• [Short task]:
Copy out every line of the listing below that contains the word "icon".
-=-=-
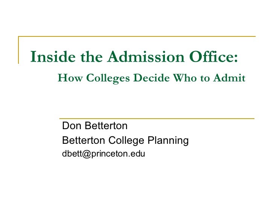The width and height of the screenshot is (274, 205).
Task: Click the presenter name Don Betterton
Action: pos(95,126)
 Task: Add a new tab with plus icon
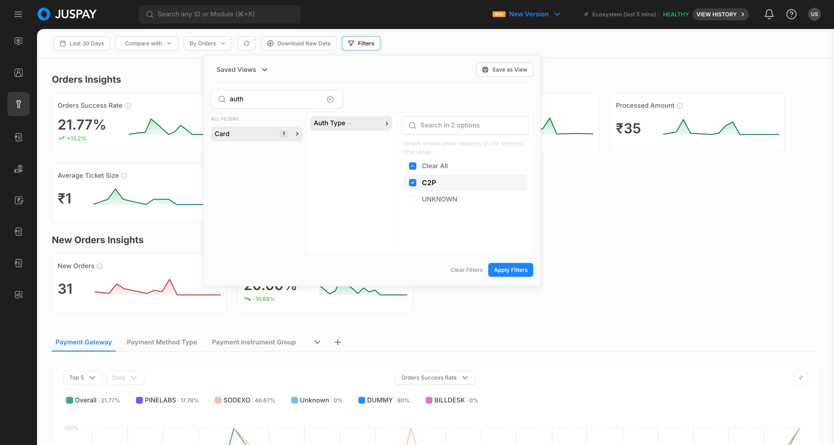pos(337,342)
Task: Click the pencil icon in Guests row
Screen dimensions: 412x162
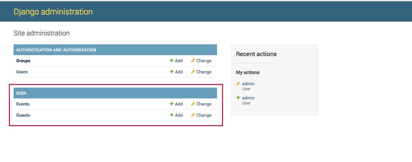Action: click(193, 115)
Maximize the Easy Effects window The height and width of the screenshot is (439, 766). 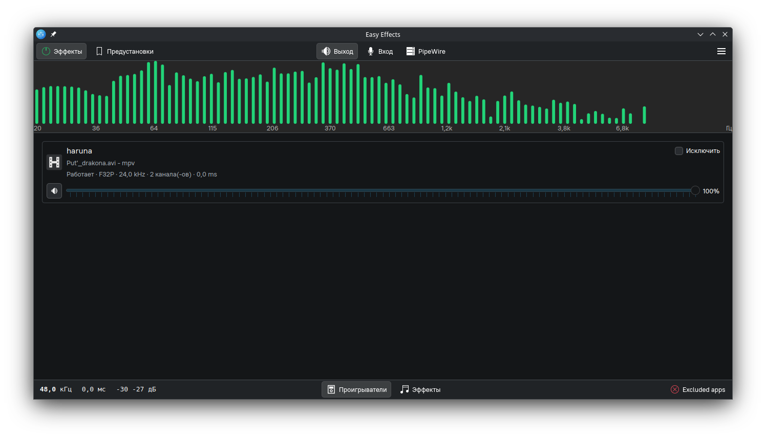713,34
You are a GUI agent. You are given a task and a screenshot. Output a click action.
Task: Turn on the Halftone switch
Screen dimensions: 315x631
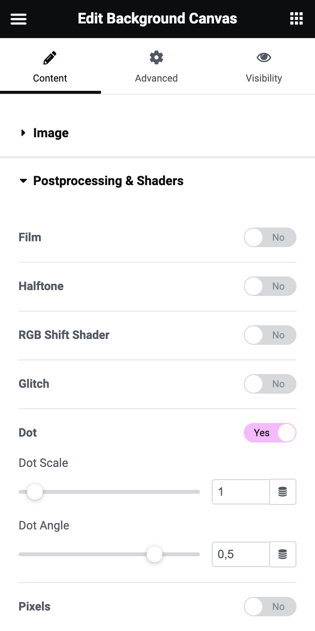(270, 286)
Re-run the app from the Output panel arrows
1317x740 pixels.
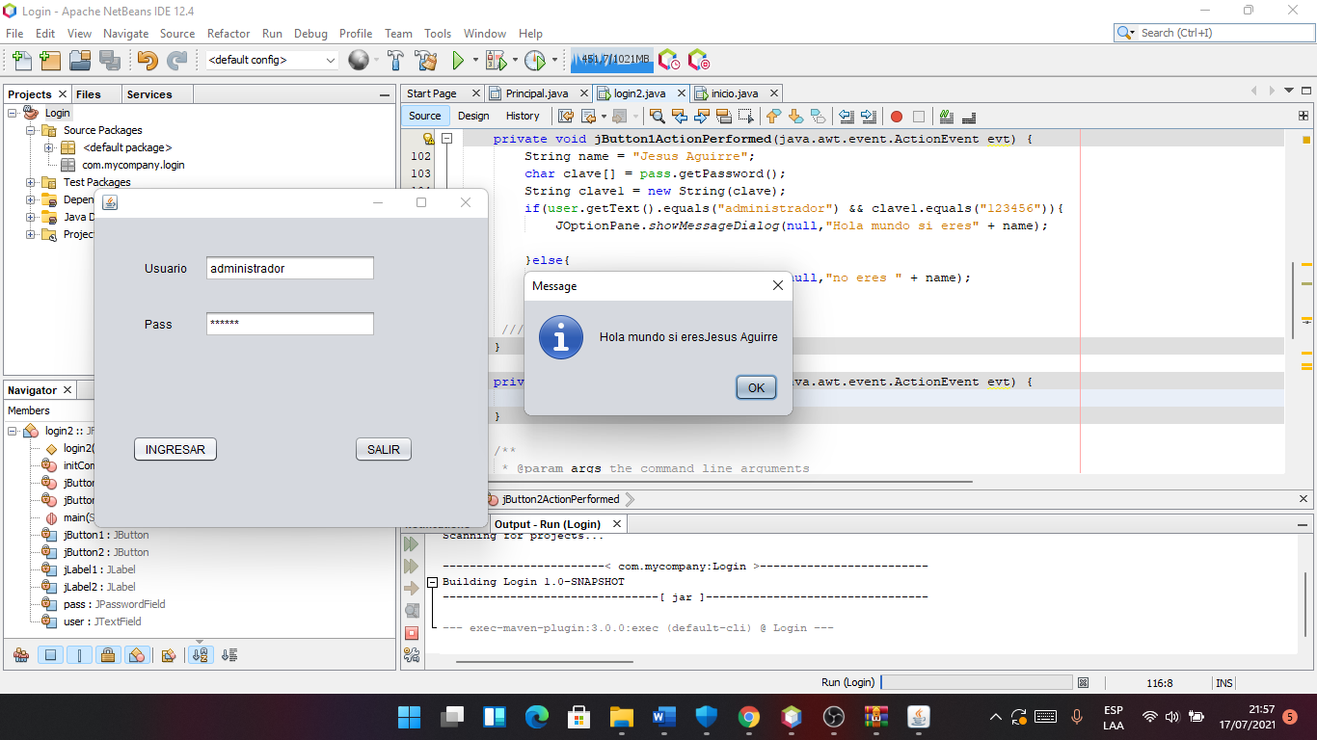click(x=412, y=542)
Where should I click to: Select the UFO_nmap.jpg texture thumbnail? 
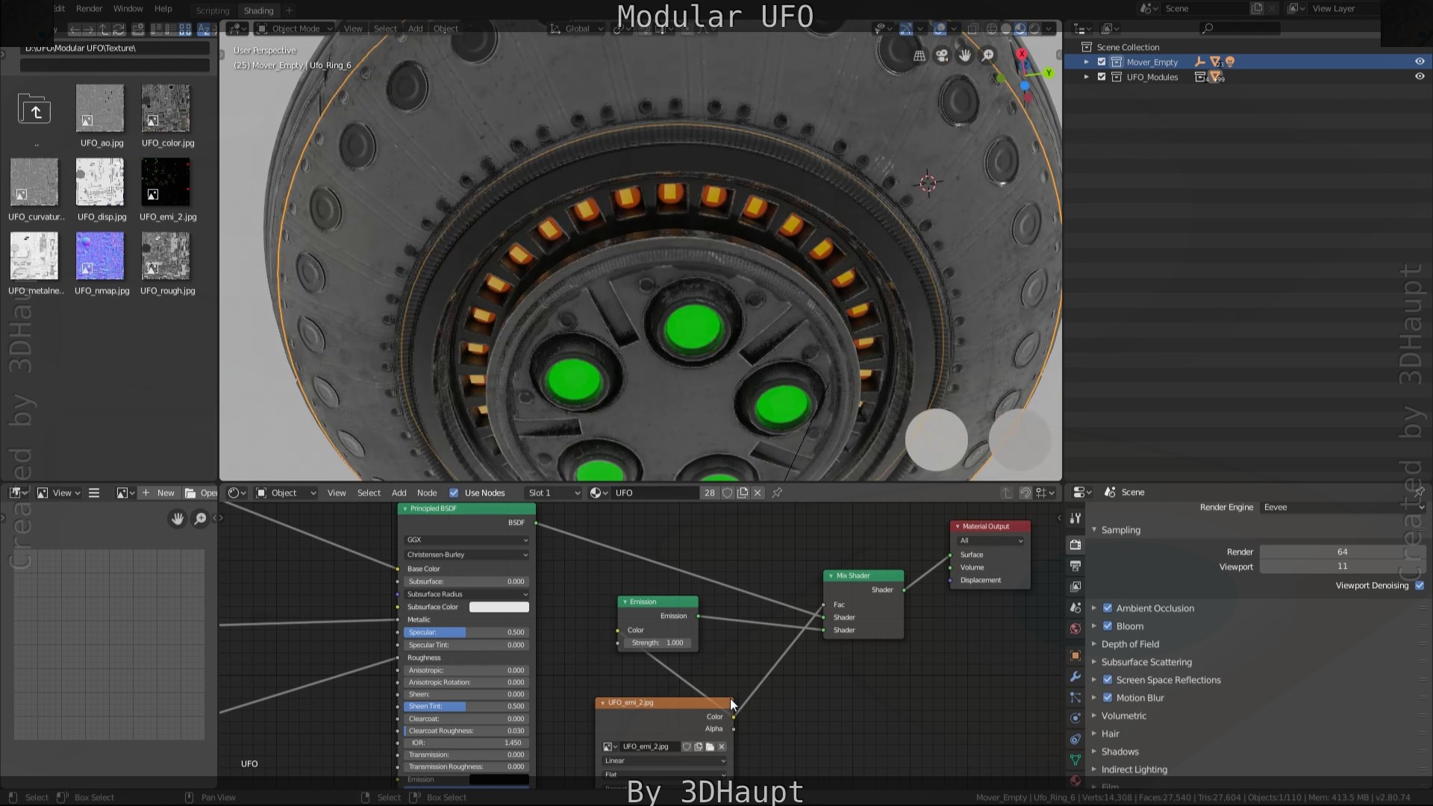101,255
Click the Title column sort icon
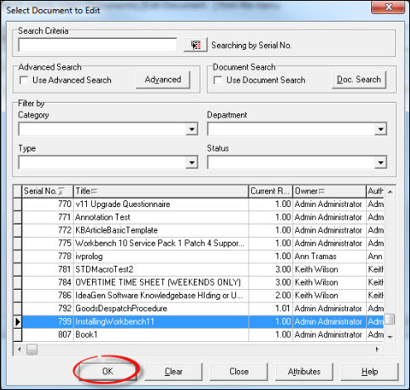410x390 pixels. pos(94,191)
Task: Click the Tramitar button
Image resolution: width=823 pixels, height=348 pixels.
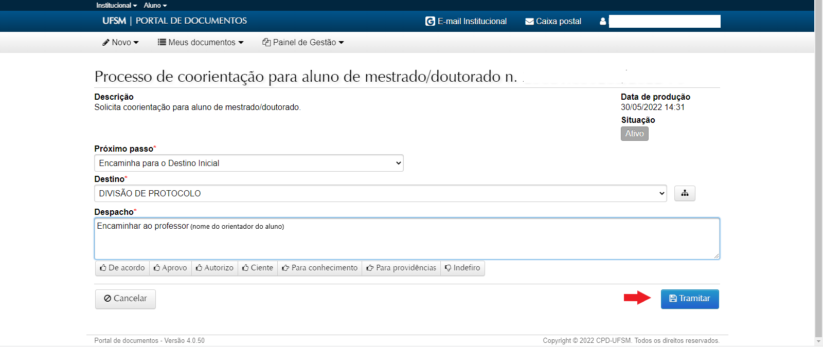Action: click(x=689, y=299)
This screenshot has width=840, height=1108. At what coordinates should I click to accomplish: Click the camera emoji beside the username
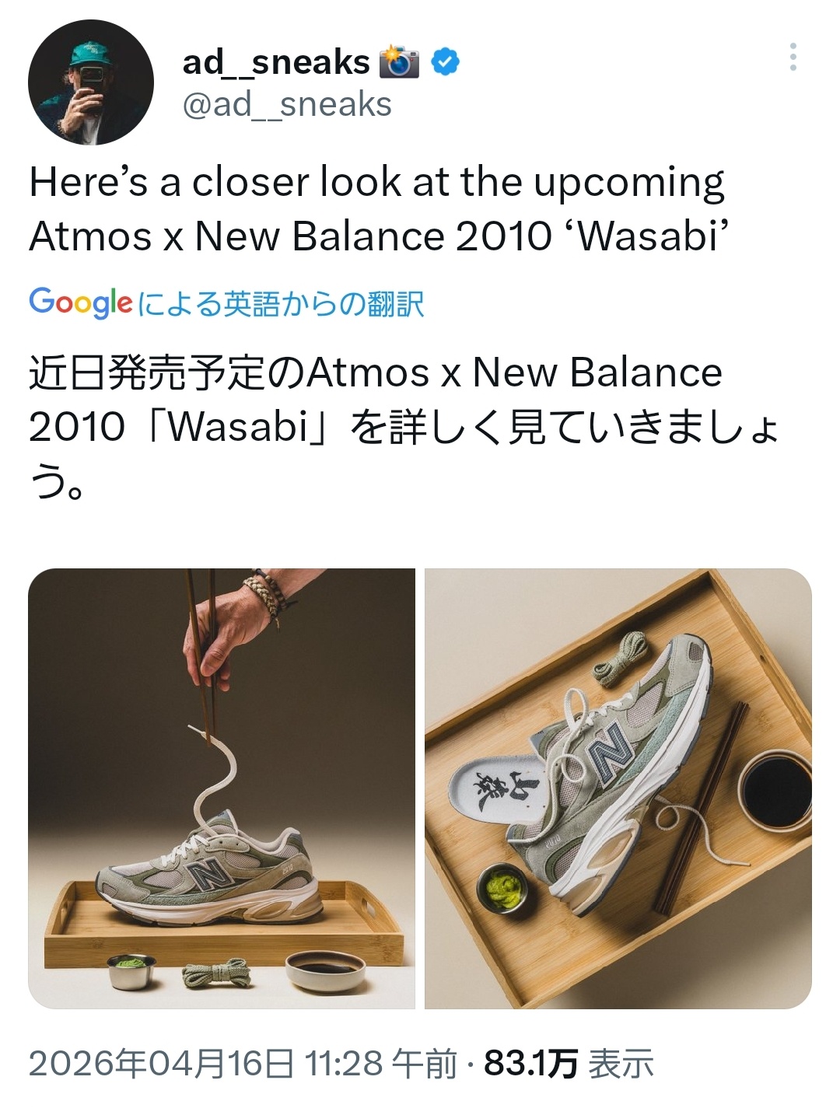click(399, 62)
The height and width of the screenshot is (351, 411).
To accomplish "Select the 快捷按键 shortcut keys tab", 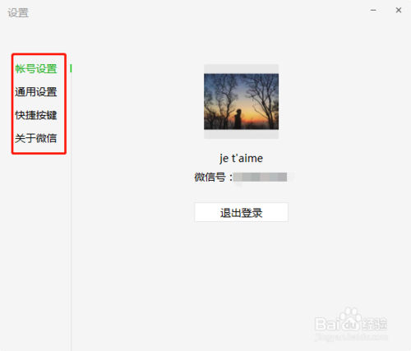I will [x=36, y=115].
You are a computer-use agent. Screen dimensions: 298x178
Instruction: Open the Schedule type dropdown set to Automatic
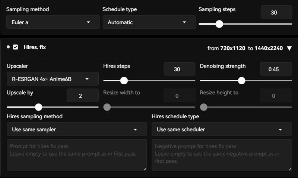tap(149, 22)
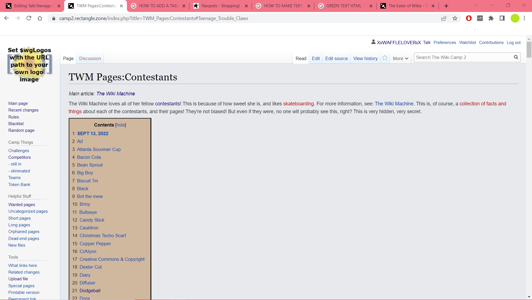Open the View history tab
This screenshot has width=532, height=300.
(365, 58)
-=-=-
• [Written solution]:
 Task: Add a new tab with plus icon
Task: Click the pencil icon in Guests row
Click the Title column sort icon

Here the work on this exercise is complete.